DeepSeek is in talks to raise its first round of venture capital, with its potential valuation soaring from $20 billion to $45 billion in just a few weeks, the Financial Times and Bloomberg reported.
Chinese AI labs rose to prominence in early 2025 by launching large-scale language models trained at a fraction of the computational power and a fraction of the cost of leading U.S. models like OpenAI and Anthropic. Since then, it has maintained a moderate pace with the world’s top models in areas such as reasoning and coding while maintaining open weight (a version is available for free on Hugging Face).
The institute, founded by Chinese hedge fund billionaire Liang Wenfeng, who controls nearly 90% of the company, had not previously sought investors, the FT reported. But in the face of competitors poaching DeepSeek’s researchers, Liang opted to raise money to offer employees shares in the company, people told the FT.

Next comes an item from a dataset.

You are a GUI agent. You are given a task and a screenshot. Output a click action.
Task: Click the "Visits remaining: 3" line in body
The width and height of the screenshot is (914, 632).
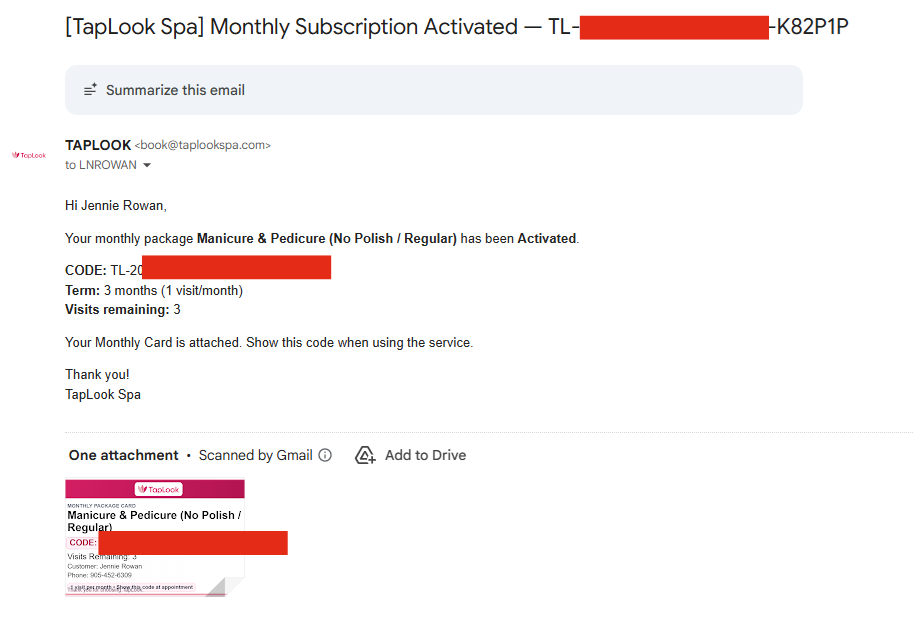(122, 310)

The round is said to be led by state investment agency China Integrated Circuit Industry Investment Fund, according to a report by Bloomberg. China is seeking to finance homegrown AI technology to circumvent difficulties in obtaining American technology, especially chips. DeepSeek is optimized to run on chips made by Chinese hardware giant Huawei. The duo is seen as a powerful duo for the nation to develop its own AI to rival that of the United States. According to Bloomberg, China’s cloud giants Tencent and Alibaba are also reportedly in talks to participate.
DeepSeek could not be reached for comment.